**REQUIREMENT**
Among the lines below, take the one holding "Cafe Coton (158, 44)", the one holding "Home (26, 503)", and all lines between them. Set them down exactly.
*** DATASET ENTRIES ***
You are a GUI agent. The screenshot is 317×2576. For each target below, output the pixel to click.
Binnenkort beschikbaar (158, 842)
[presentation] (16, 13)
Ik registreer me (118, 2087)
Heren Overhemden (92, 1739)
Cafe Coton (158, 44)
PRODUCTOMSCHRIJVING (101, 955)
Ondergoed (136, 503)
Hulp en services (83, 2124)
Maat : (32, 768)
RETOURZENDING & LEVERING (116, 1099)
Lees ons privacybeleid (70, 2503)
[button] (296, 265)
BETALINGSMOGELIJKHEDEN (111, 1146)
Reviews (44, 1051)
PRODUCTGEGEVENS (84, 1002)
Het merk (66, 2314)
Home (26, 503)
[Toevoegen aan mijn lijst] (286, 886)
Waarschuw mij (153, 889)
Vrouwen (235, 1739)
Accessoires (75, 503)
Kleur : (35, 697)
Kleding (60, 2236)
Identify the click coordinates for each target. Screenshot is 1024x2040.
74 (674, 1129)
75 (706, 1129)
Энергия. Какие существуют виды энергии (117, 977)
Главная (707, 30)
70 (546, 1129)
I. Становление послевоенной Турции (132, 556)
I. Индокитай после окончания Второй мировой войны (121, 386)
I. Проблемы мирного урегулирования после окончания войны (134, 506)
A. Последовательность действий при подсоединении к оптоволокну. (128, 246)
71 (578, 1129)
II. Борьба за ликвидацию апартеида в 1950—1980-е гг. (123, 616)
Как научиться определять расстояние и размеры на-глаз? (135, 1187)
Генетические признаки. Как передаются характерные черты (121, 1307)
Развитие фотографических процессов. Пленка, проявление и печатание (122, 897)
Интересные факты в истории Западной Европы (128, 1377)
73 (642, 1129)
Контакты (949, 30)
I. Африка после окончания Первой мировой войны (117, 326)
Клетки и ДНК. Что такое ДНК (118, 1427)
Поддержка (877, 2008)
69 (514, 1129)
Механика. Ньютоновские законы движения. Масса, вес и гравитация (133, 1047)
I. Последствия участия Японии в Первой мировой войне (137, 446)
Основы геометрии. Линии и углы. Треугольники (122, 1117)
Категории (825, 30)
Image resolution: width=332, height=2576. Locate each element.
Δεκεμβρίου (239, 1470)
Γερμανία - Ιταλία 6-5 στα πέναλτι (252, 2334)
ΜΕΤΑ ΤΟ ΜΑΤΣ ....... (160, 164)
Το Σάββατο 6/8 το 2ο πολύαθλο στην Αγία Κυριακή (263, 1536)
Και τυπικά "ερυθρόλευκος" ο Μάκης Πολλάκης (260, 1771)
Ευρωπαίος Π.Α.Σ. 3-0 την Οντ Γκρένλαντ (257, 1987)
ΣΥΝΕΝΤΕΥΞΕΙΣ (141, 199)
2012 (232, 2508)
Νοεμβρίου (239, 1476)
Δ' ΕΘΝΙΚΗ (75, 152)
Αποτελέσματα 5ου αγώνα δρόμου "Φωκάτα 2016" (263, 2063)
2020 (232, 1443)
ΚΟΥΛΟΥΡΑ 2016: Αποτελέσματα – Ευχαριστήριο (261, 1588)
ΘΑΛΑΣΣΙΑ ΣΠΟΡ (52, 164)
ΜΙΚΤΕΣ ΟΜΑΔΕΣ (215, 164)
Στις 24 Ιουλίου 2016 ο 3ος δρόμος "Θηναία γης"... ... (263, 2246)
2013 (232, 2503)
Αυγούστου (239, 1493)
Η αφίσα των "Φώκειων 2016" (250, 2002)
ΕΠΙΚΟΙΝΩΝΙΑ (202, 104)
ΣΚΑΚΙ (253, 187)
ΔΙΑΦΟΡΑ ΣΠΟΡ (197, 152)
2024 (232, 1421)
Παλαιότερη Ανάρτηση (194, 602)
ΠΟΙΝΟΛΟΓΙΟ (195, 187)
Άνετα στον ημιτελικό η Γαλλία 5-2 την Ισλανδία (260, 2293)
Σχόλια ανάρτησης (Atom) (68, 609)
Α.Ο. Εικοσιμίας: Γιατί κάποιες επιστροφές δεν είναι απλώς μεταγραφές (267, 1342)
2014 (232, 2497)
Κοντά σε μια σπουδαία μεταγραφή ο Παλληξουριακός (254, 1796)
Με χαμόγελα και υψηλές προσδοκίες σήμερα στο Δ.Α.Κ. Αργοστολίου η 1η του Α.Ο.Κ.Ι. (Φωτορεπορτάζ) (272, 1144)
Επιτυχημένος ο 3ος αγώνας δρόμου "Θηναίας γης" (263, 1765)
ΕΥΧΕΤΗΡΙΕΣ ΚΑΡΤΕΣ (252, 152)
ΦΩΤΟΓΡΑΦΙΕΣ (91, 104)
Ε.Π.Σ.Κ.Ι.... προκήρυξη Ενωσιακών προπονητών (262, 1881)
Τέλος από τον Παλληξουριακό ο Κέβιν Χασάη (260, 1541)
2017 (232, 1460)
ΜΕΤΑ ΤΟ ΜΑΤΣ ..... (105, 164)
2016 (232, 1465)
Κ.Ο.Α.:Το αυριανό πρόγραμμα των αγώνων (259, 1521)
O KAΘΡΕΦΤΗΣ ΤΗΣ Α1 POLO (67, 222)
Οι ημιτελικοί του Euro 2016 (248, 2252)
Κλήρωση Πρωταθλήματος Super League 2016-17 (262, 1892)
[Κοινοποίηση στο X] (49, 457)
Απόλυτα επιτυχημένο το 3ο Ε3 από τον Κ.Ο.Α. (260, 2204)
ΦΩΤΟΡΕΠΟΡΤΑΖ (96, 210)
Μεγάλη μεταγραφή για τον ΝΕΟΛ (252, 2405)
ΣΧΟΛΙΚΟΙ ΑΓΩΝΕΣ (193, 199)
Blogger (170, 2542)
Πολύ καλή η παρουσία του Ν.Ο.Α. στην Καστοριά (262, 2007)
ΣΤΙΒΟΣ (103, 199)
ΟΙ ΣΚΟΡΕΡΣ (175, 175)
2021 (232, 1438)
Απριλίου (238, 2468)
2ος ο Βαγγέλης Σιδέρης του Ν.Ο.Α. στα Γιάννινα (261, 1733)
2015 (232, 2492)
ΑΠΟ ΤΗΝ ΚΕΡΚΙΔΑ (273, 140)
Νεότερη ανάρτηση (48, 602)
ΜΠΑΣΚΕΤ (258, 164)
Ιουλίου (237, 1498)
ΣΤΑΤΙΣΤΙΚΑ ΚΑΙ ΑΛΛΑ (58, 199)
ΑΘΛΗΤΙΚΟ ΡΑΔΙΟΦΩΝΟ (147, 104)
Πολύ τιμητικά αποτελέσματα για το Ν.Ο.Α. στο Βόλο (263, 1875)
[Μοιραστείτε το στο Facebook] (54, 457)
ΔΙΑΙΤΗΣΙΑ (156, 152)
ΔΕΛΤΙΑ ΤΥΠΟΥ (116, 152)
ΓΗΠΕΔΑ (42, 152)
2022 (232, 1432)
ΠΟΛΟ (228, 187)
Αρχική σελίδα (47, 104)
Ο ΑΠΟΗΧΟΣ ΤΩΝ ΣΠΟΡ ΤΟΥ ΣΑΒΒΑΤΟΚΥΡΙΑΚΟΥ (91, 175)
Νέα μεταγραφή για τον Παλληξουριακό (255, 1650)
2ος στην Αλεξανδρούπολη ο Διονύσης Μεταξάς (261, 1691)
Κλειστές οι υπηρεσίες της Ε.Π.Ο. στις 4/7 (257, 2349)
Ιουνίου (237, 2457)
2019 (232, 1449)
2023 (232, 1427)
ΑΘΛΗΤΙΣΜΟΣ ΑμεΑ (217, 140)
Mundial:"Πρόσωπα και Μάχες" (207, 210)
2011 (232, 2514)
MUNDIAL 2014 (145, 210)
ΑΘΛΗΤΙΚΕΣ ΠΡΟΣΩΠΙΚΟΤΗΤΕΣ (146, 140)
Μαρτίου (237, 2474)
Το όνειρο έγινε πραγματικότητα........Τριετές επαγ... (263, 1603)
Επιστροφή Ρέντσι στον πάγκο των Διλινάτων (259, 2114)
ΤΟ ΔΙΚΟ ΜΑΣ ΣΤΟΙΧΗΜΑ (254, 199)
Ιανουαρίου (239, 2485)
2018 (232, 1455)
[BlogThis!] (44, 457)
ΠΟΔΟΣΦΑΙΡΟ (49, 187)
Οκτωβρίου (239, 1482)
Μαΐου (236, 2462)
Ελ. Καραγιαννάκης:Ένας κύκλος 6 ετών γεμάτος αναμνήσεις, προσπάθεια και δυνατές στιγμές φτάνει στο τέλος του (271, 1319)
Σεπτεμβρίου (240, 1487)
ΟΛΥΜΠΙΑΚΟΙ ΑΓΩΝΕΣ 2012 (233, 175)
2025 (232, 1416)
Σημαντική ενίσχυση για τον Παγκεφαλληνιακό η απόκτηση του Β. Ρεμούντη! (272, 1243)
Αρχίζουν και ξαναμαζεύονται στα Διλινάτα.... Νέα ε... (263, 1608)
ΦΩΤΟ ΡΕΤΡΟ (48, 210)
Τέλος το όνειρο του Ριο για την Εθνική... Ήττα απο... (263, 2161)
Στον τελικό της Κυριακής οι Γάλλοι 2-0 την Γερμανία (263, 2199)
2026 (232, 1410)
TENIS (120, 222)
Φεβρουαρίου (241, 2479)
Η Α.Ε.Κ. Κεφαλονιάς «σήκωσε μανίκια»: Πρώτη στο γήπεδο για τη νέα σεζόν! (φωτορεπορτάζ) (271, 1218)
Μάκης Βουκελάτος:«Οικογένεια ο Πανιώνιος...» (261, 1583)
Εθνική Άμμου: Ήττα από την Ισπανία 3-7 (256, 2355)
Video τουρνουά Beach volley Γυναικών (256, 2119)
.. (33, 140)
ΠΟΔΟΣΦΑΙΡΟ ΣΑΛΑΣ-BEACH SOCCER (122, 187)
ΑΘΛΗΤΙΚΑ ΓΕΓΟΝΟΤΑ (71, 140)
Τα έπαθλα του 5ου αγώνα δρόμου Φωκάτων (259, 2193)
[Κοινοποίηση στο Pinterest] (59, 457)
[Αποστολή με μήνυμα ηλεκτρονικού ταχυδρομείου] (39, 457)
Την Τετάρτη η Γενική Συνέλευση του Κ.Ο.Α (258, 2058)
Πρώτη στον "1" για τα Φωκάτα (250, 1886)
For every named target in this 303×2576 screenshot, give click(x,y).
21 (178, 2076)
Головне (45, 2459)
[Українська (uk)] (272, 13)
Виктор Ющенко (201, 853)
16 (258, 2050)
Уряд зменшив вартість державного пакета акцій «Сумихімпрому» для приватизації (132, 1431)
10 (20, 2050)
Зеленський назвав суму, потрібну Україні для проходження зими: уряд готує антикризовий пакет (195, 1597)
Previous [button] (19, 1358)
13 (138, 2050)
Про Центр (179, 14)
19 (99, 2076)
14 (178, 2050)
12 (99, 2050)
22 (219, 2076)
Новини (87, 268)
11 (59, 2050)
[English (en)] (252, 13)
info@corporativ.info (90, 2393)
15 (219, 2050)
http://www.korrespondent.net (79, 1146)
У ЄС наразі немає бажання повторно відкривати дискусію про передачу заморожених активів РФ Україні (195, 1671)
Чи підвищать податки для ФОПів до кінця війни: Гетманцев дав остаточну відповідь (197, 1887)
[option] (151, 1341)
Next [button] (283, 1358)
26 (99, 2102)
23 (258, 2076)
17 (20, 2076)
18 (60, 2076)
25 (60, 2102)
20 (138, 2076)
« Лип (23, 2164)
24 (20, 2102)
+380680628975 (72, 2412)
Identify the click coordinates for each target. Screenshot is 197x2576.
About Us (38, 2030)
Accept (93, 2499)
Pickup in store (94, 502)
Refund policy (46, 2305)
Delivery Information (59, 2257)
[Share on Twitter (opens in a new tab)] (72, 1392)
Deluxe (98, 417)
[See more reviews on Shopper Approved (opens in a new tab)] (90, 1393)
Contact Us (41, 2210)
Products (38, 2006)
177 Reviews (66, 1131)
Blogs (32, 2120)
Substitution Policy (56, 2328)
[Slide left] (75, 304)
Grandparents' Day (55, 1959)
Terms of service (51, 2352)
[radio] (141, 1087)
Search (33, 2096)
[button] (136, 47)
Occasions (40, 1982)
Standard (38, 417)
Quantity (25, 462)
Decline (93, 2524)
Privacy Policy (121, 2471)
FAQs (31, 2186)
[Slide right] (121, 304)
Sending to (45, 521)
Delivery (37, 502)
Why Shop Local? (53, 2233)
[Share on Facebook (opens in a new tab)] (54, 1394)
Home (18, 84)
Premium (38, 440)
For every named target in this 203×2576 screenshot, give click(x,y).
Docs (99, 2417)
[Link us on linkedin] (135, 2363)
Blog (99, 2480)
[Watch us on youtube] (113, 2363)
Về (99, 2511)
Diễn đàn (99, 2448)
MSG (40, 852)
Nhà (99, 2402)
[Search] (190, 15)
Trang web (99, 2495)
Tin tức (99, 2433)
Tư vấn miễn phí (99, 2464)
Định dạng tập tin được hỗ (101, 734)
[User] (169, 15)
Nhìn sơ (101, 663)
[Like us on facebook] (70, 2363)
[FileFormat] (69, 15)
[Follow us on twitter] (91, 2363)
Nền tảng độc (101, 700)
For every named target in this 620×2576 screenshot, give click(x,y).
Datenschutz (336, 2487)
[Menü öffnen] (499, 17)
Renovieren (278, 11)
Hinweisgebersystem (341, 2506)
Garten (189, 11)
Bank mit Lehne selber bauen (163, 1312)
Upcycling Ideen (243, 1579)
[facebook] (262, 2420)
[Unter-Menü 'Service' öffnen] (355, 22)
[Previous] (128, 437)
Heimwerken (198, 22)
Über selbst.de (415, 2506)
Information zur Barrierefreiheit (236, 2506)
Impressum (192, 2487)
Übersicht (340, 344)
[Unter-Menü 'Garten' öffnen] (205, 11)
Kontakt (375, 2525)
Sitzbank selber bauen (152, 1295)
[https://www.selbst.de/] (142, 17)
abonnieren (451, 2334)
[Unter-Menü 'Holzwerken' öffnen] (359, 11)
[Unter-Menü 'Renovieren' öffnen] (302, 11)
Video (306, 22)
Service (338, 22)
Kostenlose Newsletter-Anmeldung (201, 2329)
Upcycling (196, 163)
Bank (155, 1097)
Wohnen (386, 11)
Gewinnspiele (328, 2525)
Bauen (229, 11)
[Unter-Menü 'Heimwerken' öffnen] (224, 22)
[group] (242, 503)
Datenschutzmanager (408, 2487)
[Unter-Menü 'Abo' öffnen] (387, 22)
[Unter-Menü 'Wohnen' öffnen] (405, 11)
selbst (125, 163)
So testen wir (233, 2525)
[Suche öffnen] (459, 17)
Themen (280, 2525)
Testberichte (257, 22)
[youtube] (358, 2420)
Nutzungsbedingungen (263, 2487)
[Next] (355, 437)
*** End of DATASET ENTRIES ***
**TASK RESPONSE**
Cafe Coton (158, 44)
PRODUCTOMSCHRIJVING (101, 955)
Ondergoed (136, 503)
Hulp en services (83, 2124)
Maat : (32, 768)
RETOURZENDING & LEVERING (116, 1099)
Lees ons privacybeleid (70, 2503)
[button] (296, 265)
BETALINGSMOGELIJKHEDEN (111, 1146)
Reviews (44, 1051)
PRODUCTGEGEVENS (84, 1002)
Het merk (66, 2314)
Home (26, 503)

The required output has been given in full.